In support of population structuring below the species level, Bayesian clustering analysis with fastSTRUCTURE (Raj et al. 2014) finds that 7 population clusters (k) best explain the genetic variance present in our data (Figure 1C, Figure S2). Indeed, grouping of samples within An. gambiae and An. coluzzii clades suggests that additional subdivision may exist within each species (Figure 1A, 1B). Ancestry plots further support inference from the PCA and NJ tree: at least two subgroups compose An. coluzzii and An. gambiae individuals show admixed ancestry, while An. arabiensis and An. melas are panmictic (Figure 1C, Figure S2). A cryptic subgroup of An. gambiae has been discovered recently by comparing indoor and outdoor fauna from the same village in Burkina Faso (Riehle et al. 2011). Visual inspections of our PCA, NJ and fastSTRUCTURE clustering results do not indicate any genetic subdivision based on the collection methods or the developmental stage. To explicitly test for the effects of the sampling methods and the geographic origin of samples on the genetic variance among individuals, we applied a hierarchical Analysis of Molecular Variance (AMOVA) (Excoffier et al. 1992), which confirmed the absence of genetic structuring based on microhabitats or temporal segregations in both species. The large majority of the genetic variation is attributable to differences among individuals. While the geographic origin accounts for 13.2 % (p < 0.001) and 9.4% (p < 0.001) of the variance in An. coluzzii and An. gambiae respectively, the effect of the types of sample is marginal and not significant.

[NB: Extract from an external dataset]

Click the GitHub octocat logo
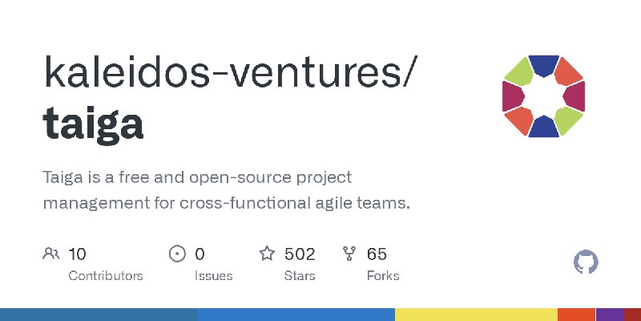Viewport: 641px width, 321px height. (x=586, y=262)
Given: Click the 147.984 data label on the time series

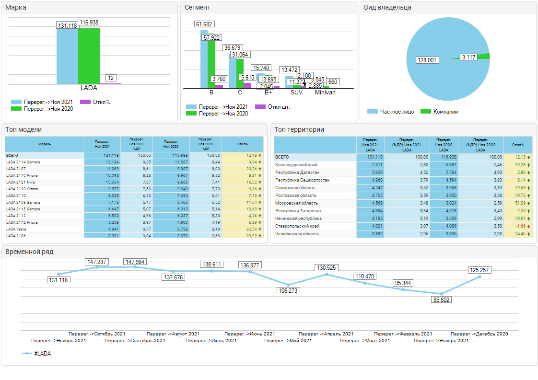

Population Structure within An. gambiae
To further resolve the population structure within 357 An. gambiae specimens, we performed population genetic analysis with a set of 9,345 filtered SNPs. Using a combination of PCA, NJ trees, and ancestry assignment, we consistently identify three distinct subgroups within An. gambiae (Figure 2, Figure S2). The first and largest subgroup (termed GAM1) comprises the vast majority of all An. gambiae specimens including individuals collected in all four eco-geographic regions (Table S1). A total of 17 individuals make up a second small subgroup (termed GAM2). Interestingly, individuals assigned to this cluster include both larvae and adults collected in 3 different villages spread across 2 eco-geographic regions. In the absence of any obvious evidence of niche differentiation between GAM1 and GAM2, it is unclear what is driving and/or maintaining divergence between the two sympatric subgroups. Specimens collected from Nkolondom, a suburban neighborhood of Yaoundé where larval sites associated with small-scale agricultural irrigation are common (Fossog Tene et al. 2013; Nwane et al. 2013), form a genetically distinct third subgroup (termed Nkolondom) that appears to be a locally-adapted ecotype.

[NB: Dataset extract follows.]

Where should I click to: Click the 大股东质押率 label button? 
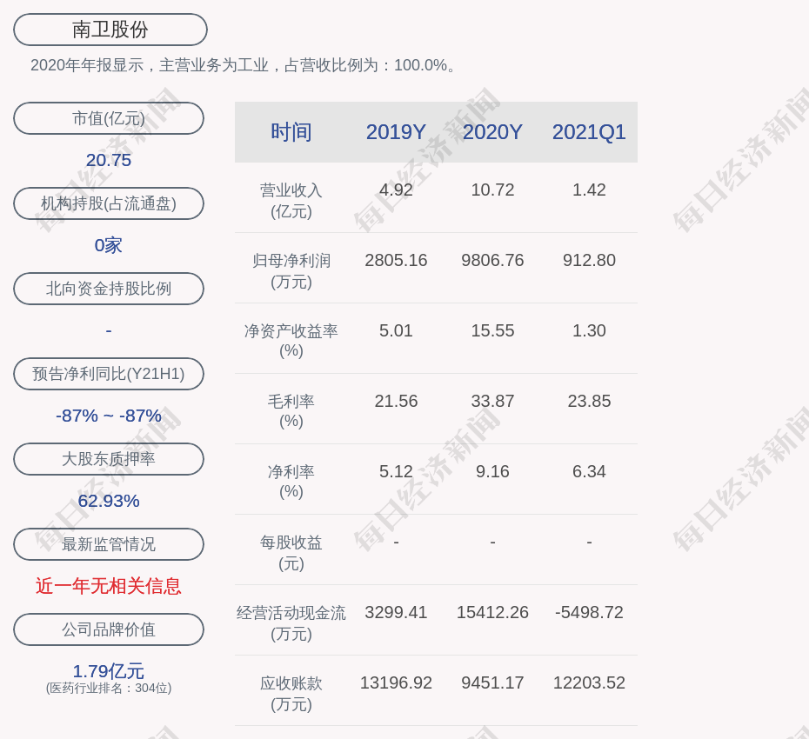coord(109,459)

Population Structure within An. coluzzii
To examine population structure within 521 An. coluzzii specimens, we utilized 9,822 SNPs that passed stringent filtration. All analyses show a clear split between individuals from the northern savannah region and the southern three forested regions of Cameroon (Coastal, Forest, Forest-Savannah) (Figure 3A-C). In principle, the north-south structuring could be caused solely by differences in chromosome 2 inversion frequencies, which form a cline from near absence in the humid south to fixation in the arid north (Simard et al. 2009; Fouet et al. 2012). However, we find SNPs from all five chromosomal arms consistently separate northern and southern mosquitoes, indicating a substantial genome-wide divergence between the two populations (Figure S3).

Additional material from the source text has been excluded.